British Columbia explored the possibilities for electoral reform over a decade ago. Sadly (mostly through an almost impossible set of guidelines), the referendum on the issue failed by a hair. But based on this experience, it seems that we in BC have almost a duty to speak out.

In efforts to move forward on the way we vote, the federal government struck a Special Committee on Electoral Reform, and representatives of this committee are holding town-hall type meetings, asking the public for input. Former Senator Pat Carney wrote about one of these meetings, held on Saturna Island, where she lives.

Although the meeting held in my area (nearby Cloverdale) didn't start off as casually as Carney's (with a potluck supper), it was much less formal in tone than this summer's gatherings for input on proposed pipelines, but then maybe the way we vote is more of a 'down-home' issue. After all, we still use paper ballots. Quaint perhaps, but there are no 'hanging chads' to argue about.

Even though it appeared that John Aldag, the Member of Parliament for Cloverdale and Langley City was hosting the event (I'll admit, I arrived a bit late), the Minister of Democratic Institutions (there's a title for ya!), Maryam Monsef, was clearly in charge, as she seemed to be taking up most of the first half-hour with her introductory remarks.

When my turn came, I related my history of voting in Canada -- quite a run -- which goes back to 1972. In all of those elections, my vote has counted exactly once, as that's how many times the person I've voted for actually got into office. Perhaps a less-determined person would stop bothering to vote.
And that single success was in a provincial election, not a federal one. Federally, I have never had 'my' candidate win a seat.

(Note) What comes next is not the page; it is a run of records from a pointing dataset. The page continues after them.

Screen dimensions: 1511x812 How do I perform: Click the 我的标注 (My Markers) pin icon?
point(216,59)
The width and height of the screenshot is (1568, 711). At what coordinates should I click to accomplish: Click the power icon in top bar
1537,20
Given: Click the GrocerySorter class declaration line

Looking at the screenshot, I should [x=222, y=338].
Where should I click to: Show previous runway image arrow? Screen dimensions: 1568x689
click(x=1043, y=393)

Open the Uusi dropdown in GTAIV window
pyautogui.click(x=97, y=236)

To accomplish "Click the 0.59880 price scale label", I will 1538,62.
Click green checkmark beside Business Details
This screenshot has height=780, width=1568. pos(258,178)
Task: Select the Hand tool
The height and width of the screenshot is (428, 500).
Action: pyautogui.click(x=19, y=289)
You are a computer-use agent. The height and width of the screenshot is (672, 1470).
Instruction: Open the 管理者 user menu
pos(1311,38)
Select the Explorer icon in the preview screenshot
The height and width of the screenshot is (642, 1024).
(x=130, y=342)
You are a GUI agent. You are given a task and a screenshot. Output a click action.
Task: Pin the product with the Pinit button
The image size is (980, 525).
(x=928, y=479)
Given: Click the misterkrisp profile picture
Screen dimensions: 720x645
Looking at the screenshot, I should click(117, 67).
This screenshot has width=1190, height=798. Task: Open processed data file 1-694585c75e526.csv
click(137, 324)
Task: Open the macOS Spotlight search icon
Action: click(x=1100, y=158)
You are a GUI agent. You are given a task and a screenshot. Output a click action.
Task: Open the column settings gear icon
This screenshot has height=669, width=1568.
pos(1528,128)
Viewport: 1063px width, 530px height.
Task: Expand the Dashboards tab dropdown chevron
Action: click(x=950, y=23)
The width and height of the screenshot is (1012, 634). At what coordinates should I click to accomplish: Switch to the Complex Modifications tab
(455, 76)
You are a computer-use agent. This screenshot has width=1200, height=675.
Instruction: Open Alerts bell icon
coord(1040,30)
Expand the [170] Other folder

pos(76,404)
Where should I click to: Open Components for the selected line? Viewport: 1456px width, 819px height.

So, I suppose it was natural for my Member of Parliament to not be in attendance at yesterday's event. In correspondence she's sent (in reply to my question about where she stands on this issue) she's made it clear that her mind is made up. She's not in support of changing our electoral process in any way, at least not without an expensive referendum beforehand. So really, why would she need to come to hear what people might think? Arrogant? You might choose to think that, especially in light of the fact that a range of citizens, clearly not all Liberals, attended yesterday's gathering.

As for the overall progress (or lack thereof) on Trudeau's promises, much is still up in the air and about the best we can do is keep writing letters and, I suppose, keeping our fingers crossed.